The indie group has always been known to experiment with several genres throughout their decade-long career, earning different labels like rock, folk and punk with every new song composed. This time around they’ve set aside the acoustic guitars for their latest album and trailed towards the direction of synth-pop, giving each song an electro beat and an element of new wave that we’re not quite used to hearing from the girls. While several of their followers have labeled this abrupt change with betrayal, I, for one, was not disappointed with the new sound.
Arguably, the most important aspect of the album is hands down the incredibly relatable lyrical theme shown all across the singles. From secret love songs to straight girl crush anthems, the lyrics reek of gay vibes, and it’s oh so wonderful. The most noted single from the album in this regard is, without a doubt, “Boyfriend”, first released in April. The song belts out the frustration of being with a woman who’s not out and doesn’t want to define the relationship. Sara Quin even spoke out at one point to the origin of the song’s meaning, relating an experience she had dating a bisexual woman who was also dating a man and had never been with a woman before.
It’s clear it’s not the only single on the track that touches on similar LGBT themes.

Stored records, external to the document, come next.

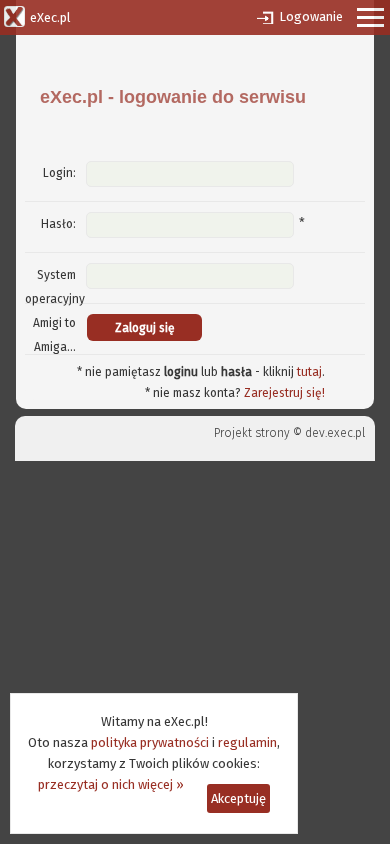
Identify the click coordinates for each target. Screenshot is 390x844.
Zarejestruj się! (284, 393)
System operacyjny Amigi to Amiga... (55, 311)
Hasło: (58, 224)
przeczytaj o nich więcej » (111, 784)
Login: (59, 173)
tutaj (309, 372)
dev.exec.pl (335, 433)
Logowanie (311, 16)
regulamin (247, 742)
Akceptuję (238, 798)
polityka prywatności (150, 742)
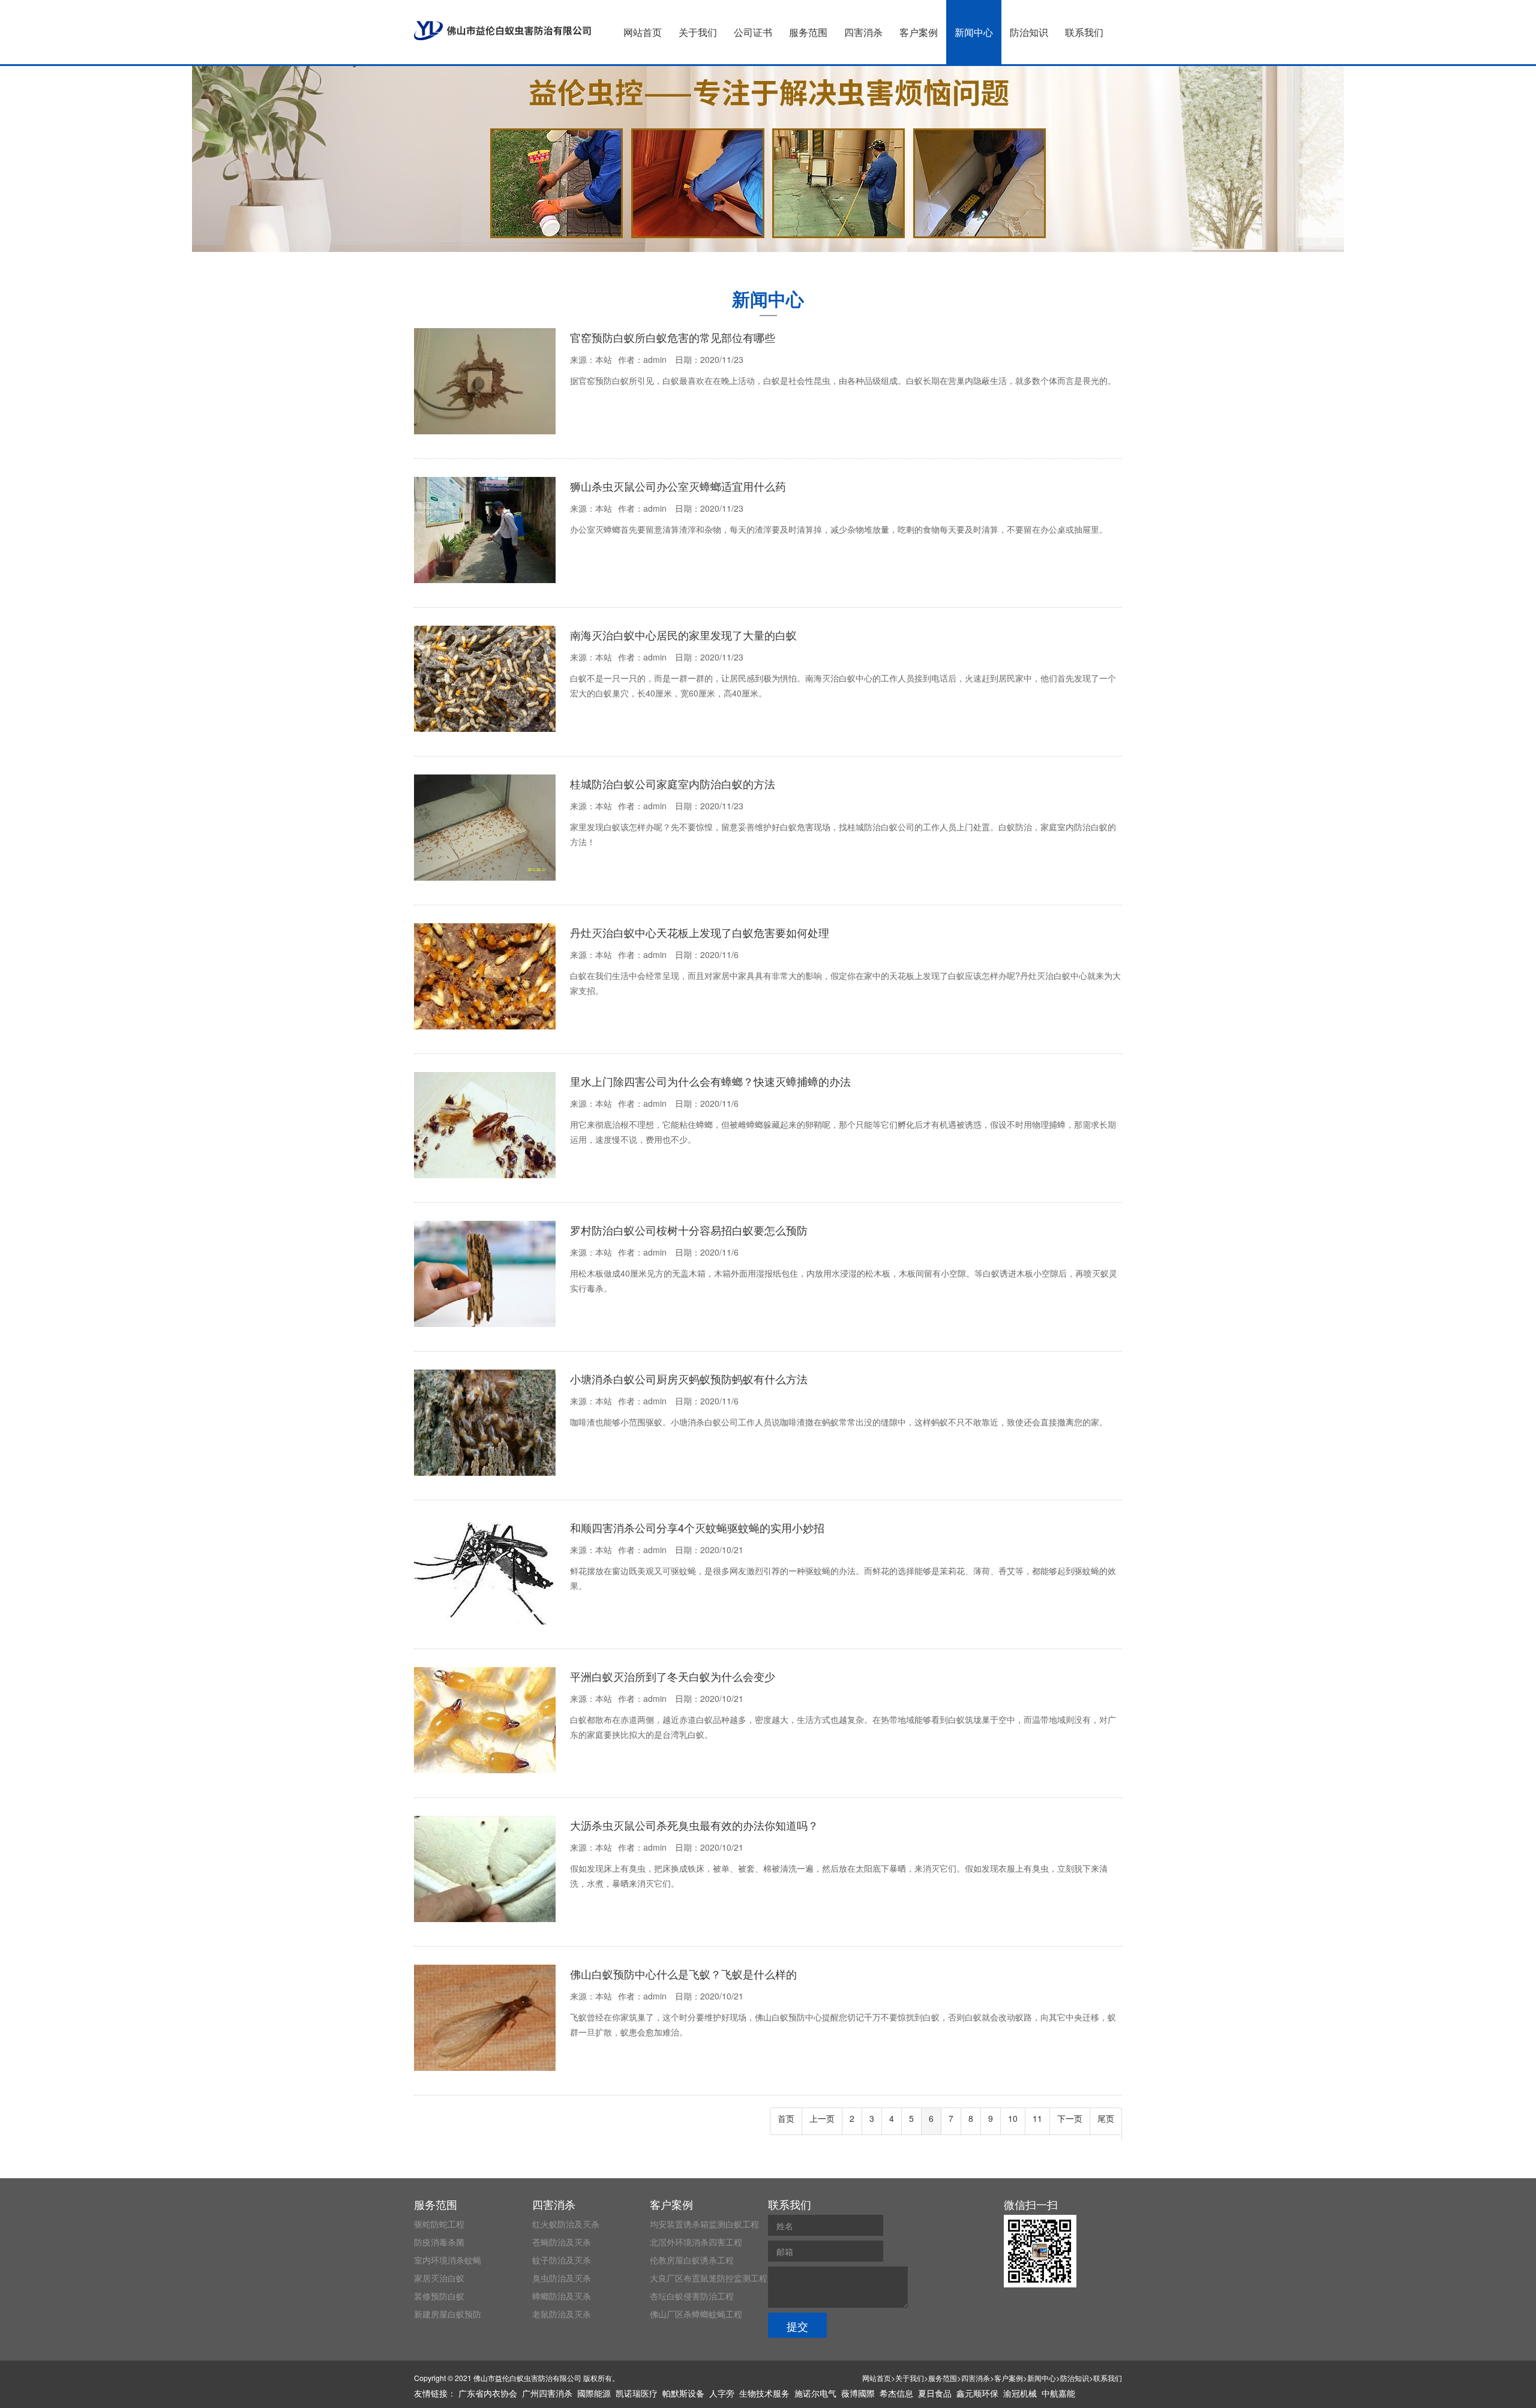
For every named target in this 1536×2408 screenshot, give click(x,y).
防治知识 (1029, 32)
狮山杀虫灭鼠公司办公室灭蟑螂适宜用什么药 (678, 486)
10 (1013, 2118)
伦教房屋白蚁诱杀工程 (692, 2260)
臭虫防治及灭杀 (561, 2278)
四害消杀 (863, 32)
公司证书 (753, 32)
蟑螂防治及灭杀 (561, 2296)
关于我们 (698, 32)
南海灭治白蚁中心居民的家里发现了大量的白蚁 (683, 634)
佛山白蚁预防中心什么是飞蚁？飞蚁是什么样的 (683, 1973)
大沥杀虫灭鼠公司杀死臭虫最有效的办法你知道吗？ (694, 1825)
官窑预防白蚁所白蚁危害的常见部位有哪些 (672, 337)
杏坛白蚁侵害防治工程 (692, 2296)
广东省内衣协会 (487, 2393)
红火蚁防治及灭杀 (565, 2224)
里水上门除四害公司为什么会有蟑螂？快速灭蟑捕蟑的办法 (710, 1081)
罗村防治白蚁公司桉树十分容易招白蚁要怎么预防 (689, 1230)
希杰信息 (896, 2393)
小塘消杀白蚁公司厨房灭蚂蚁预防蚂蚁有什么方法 (689, 1378)
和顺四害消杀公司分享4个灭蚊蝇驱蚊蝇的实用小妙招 (697, 1527)
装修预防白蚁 (439, 2296)
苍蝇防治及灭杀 (561, 2242)
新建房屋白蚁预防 (447, 2314)
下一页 (1069, 2118)
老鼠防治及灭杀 (561, 2314)
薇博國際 (858, 2393)
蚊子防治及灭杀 (561, 2260)
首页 (786, 2118)
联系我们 (1084, 32)
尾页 (1105, 2118)
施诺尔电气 (815, 2393)
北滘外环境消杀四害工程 (696, 2242)
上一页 (822, 2118)
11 (1037, 2118)
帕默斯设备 (683, 2393)
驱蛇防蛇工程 (439, 2224)
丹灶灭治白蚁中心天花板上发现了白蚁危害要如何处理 (699, 932)
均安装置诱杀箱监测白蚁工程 (704, 2224)
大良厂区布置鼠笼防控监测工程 (708, 2278)
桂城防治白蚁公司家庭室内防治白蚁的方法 (672, 783)
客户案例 (918, 32)
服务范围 (808, 32)
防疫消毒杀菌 (439, 2242)
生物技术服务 (764, 2393)
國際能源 (594, 2393)
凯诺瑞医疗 (637, 2393)
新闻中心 (974, 32)
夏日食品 (935, 2393)
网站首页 (642, 32)
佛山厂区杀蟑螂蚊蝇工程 (696, 2314)
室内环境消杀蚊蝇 (447, 2260)
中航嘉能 (1058, 2393)
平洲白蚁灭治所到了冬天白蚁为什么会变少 (672, 1676)
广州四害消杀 (547, 2393)
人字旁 (721, 2393)
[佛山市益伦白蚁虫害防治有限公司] (502, 30)
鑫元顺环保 (977, 2393)
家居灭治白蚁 (439, 2278)
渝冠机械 (1020, 2393)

Another notable example goes to the song “BWU”, an acronym for the words “be with you”.
“We don’t need a white wedding
All the girls I loved before
Told me they signed up for more
Save your first and last chance for me
Cause I don’t want a white wedding”
The song speaks out on the topic of being able to express love without needing the validation most do with institutional marriage. Sara wrote it after the 2015 victory of Supreme Court ruled marriage equality in the United States. The pair were both celebrity supporters of same sex marriage rights, and obviously proud of the win, but the song was written to show that, legality aside, marriage isn’t needed for queer love to be validated and unified – a strong but controversial topic that spoke to LGBT and straight-cis listeners alike.
The electronic track was an absolute win all around, groundbreaking and heartfelt. It definitely quenched a long-held thirst from us Tegan and Sara fangirls, and we can’t wait to see what they come up with next.